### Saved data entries
..............................

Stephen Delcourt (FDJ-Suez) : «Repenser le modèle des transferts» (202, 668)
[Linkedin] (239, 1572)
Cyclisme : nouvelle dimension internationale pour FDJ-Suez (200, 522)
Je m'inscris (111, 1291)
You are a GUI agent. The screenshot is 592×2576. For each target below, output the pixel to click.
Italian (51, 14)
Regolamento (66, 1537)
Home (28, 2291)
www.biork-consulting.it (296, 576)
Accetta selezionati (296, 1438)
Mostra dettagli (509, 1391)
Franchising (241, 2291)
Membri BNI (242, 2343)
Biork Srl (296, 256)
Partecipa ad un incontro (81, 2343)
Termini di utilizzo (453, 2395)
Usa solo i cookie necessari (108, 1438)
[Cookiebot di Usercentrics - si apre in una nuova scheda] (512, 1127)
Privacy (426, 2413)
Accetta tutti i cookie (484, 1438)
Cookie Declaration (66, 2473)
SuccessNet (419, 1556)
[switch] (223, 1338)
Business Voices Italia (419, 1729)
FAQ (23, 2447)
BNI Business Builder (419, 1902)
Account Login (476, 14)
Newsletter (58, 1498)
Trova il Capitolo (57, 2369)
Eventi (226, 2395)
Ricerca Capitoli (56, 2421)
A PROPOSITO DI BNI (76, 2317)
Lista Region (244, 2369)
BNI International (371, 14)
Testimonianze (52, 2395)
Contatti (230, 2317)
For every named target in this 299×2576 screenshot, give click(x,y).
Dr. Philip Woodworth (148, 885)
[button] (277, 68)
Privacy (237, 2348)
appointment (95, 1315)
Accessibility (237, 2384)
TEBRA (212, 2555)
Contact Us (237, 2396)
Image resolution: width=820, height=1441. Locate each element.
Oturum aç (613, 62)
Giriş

..............................

### WORK INSTRUCTIONS
Every line of data must be returned unchanged.

### WORKED SOLUTION
Stephen Delcourt (FDJ-Suez) : «Repenser le modèle des transferts» (202, 668)
[Linkedin] (239, 1572)
Cyclisme : nouvelle dimension internationale pour FDJ-Suez (200, 522)
Je m'inscris (111, 1291)
You are a GUI agent. The screenshot is 592×2576. For each target below, output the pixel to click.
Italian (51, 14)
Regolamento (66, 1537)
Home (28, 2291)
www.biork-consulting.it (296, 576)
Accetta selezionati (296, 1438)
Mostra dettagli (509, 1391)
Franchising (241, 2291)
Membri BNI (242, 2343)
Biork Srl (296, 256)
Partecipa ad un incontro (81, 2343)
Termini di utilizzo (453, 2395)
Usa solo i cookie necessari (108, 1438)
[Cookiebot di Usercentrics - si apre in una nuova scheda] (512, 1127)
Privacy (426, 2413)
Accetta tutti i cookie (484, 1438)
Cookie Declaration (66, 2473)
SuccessNet (419, 1556)
[switch] (223, 1338)
Business Voices Italia (419, 1729)
FAQ (23, 2447)
BNI Business Builder (419, 1902)
Account Login (476, 14)
Newsletter (58, 1498)
Trova il Capitolo (57, 2369)
Eventi (226, 2395)
Ricerca Capitoli (56, 2421)
A PROPOSITO DI BNI (76, 2317)
Lista Region (244, 2369)
BNI International (371, 14)
Testimonianze (52, 2395)
Contatti (230, 2317)
For every named target in this 299×2576 screenshot, give click(x,y).
Dr. Philip Woodworth (148, 885)
[button] (277, 68)
Privacy (237, 2348)
appointment (95, 1315)
Accessibility (237, 2384)
TEBRA (212, 2555)
Contact Us (237, 2396)
Image resolution: width=820, height=1441. Locate each element.
Oturum aç (613, 62)
Giriş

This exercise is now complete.